Interactions with spline effects in regression models

0

A SAS customer asked how to specify interaction effects between a classification variable and a spline effect in a SAS regression procedure. There are at least two ways to do this. If the SAS procedure supports the EFFECT statement, you can build the interaction term in the MODEL statement. For procedures that do not support the EFFECT statement, you can generate the interaction effects yourself. Because the customer's question was specifically about the GAMPL procedure, which fits generalized additive models, I also show a third technique, which enables you to model interactions in the GAMPL procedure.

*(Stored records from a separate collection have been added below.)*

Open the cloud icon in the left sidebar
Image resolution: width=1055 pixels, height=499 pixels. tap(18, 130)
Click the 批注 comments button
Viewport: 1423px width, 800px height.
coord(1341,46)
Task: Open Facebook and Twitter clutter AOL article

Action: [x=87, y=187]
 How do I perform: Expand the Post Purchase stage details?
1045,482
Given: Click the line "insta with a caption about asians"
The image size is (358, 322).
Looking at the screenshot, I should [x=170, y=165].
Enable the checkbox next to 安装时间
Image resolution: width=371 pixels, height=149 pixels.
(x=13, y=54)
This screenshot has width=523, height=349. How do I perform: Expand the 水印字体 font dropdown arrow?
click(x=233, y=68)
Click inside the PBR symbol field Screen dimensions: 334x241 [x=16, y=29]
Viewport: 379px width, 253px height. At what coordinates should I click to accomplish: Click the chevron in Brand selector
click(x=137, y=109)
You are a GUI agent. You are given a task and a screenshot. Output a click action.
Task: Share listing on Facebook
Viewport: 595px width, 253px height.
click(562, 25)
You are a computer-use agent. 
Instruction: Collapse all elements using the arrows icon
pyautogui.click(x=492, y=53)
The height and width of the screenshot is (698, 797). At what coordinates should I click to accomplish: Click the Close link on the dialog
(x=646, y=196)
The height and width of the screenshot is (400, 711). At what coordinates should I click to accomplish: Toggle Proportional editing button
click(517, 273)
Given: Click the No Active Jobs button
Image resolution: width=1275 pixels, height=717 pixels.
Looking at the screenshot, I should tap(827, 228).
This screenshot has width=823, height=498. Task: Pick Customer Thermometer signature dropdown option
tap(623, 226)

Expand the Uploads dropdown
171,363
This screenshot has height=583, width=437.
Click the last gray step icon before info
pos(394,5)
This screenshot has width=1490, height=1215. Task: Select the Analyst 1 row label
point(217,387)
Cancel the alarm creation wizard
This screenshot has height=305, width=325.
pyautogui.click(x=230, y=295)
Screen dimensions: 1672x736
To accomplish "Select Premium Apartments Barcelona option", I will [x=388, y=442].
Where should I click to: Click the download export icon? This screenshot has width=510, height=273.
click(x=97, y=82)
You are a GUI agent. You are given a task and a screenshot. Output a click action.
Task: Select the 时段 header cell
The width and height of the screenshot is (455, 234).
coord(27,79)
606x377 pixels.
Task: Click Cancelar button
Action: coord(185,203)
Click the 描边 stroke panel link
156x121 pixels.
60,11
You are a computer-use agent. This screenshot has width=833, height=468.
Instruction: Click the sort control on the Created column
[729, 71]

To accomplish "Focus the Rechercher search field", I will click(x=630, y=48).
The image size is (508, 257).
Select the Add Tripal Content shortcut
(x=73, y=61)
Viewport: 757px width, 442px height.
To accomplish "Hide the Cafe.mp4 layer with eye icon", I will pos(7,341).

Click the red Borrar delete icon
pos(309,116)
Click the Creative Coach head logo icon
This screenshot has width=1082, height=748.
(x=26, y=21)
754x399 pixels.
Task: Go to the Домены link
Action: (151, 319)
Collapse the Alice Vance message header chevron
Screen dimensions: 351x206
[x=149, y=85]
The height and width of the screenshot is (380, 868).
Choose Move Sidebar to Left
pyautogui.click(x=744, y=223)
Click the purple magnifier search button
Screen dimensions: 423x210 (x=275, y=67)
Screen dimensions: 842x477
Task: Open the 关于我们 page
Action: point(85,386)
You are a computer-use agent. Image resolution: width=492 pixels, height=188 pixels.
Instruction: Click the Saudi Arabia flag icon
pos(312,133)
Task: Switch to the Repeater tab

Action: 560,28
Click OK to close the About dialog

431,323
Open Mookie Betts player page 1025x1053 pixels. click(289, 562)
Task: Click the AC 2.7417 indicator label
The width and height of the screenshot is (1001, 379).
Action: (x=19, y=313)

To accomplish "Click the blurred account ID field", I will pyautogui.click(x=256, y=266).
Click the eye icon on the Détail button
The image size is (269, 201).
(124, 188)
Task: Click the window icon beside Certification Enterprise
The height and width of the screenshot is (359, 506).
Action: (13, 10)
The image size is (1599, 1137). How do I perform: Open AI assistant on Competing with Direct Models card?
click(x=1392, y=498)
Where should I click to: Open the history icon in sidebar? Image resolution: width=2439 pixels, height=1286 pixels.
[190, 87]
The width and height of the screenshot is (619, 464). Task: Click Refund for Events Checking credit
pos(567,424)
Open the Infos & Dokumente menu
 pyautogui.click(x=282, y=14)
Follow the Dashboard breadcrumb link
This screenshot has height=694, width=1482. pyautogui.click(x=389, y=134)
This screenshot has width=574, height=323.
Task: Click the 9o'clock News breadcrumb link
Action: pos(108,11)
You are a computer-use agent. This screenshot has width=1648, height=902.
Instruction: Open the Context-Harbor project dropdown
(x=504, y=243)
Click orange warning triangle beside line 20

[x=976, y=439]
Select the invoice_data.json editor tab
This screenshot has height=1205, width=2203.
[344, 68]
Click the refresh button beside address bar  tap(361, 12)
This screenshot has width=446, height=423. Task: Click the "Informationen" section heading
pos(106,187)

To illustrate the problem, consider the following SAS DATA step, which simulates data from two different response functions:

data Have;
call streaminit(1);
Group="A"; 
do x = 1 to 10 by .1;
   y =    2*x + sin(x) + rand("Normal"); output;
end;
Group="B";
do x = 1 to 10 by .1;
   y = 10 - x - sin(x) + rand("Normal"); output;
end;
run;

The graph shows the data and overlays a regression model. The model predicts the response for each level of the Group variable. Notice that the two curves have different shapes, which means that there is an interaction between the Group variable and the x variable. The goal of this article is to show how to use a spline effect to predict the response for each group.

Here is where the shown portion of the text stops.